The scenario is inventory management where I model each node in my supply chain as an agent. I define a connections dictionary e.g. {0: [1], 1: [2], 2: []} where it denotes 0 --> 1 --> 2
I then proceed to create my network using
def create_network(connections):
num_nodes = max(connections.keys())
network = np.zeros((num_nodes + 1, num_nodes + 1))
for parent, children in connections.items():
if children:
for child in children:
network[parent][child] = 1
In my init in the environment, I initialise my environment with graph = nx.from_numpy_array(self.network)
I then define another function graph_from_state (See below) as follows where I convert my graph into a pytorch geometric data structure. For simplicity, I haven't added my obs vector within my node_features dictionary (but that is the plan) and as such I have define my observation within a graph.
The plan was to use this data.x and data.edge_index in my custom GNN model. However, I have realised that I can't do this due to my SampleBatch being done automatically and don't being able to change this. I also tried adding these two variables into my infos dictionary but SampleBatch automatically converts dictionary into tensor.
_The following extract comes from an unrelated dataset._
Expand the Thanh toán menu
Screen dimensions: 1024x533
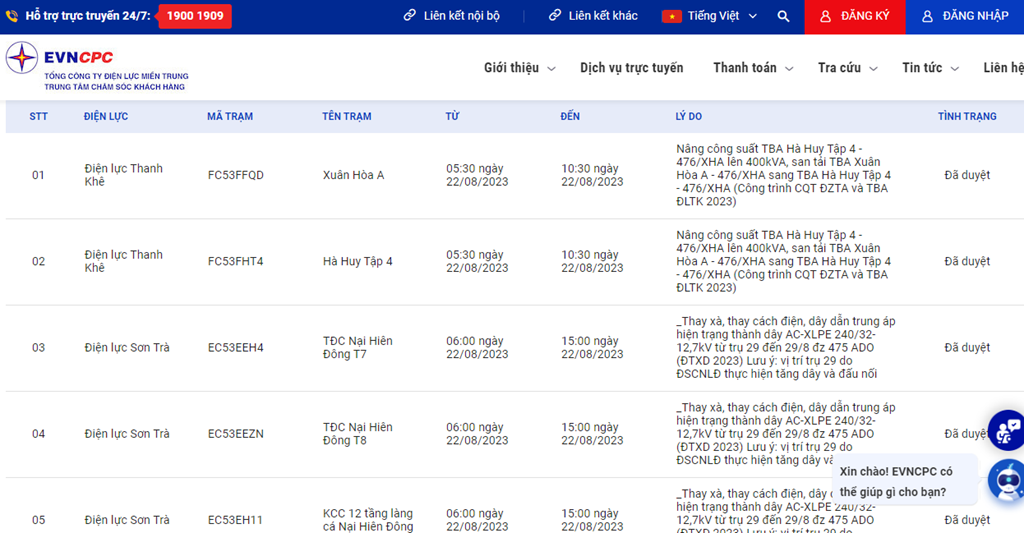753,68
When I fix both my x and edge_index (just to help me debug), I end up in an issue where the Sample Batch has different sizes for v_predt and rewards? Why would this happen and how would I fix this? The error specifically was: delta_t = rollout[SampleBatch.REWARDS] + gamma * vpred_t[1:] - vpred_t[:-1] ValueError: operands could not be broadcast together with shapes (32,) (12,)
***I have tried many things and failing - my question is how do I go about integrating my GNN model with multi agent in ray.rllib? Does anyone have any examples?
def graph_from_state(self):
graph1 = self.graph.copy()
node_features = {i : {"node_price": self.node_price[i], \
"node_cost": self.node_cost[i], \
"order_max": self.order_max[i],\
"inv_max": self.inv_max[i],
}
for i in range(self.num_nodes)}
print(node_features)
nx.set_node_attributes(graph1, node_features)
for node in range(self.num_nodes):
print(graph1.nodes[node])
self.network = create_network(self.connections)
print(graph1.nodes())
print(node_features)
self.data = from_networkx(graph1)
node_feature = torch.stack([
self.data.node_price,self.data.node_cost, self.data.order_max, \
self.data.inv_max],
dim=1
)
self.data = Data(x = node_feature, edge_index = self.data.edge_index)
self.edge_index = self.data.edge_index
self.x = self.data.x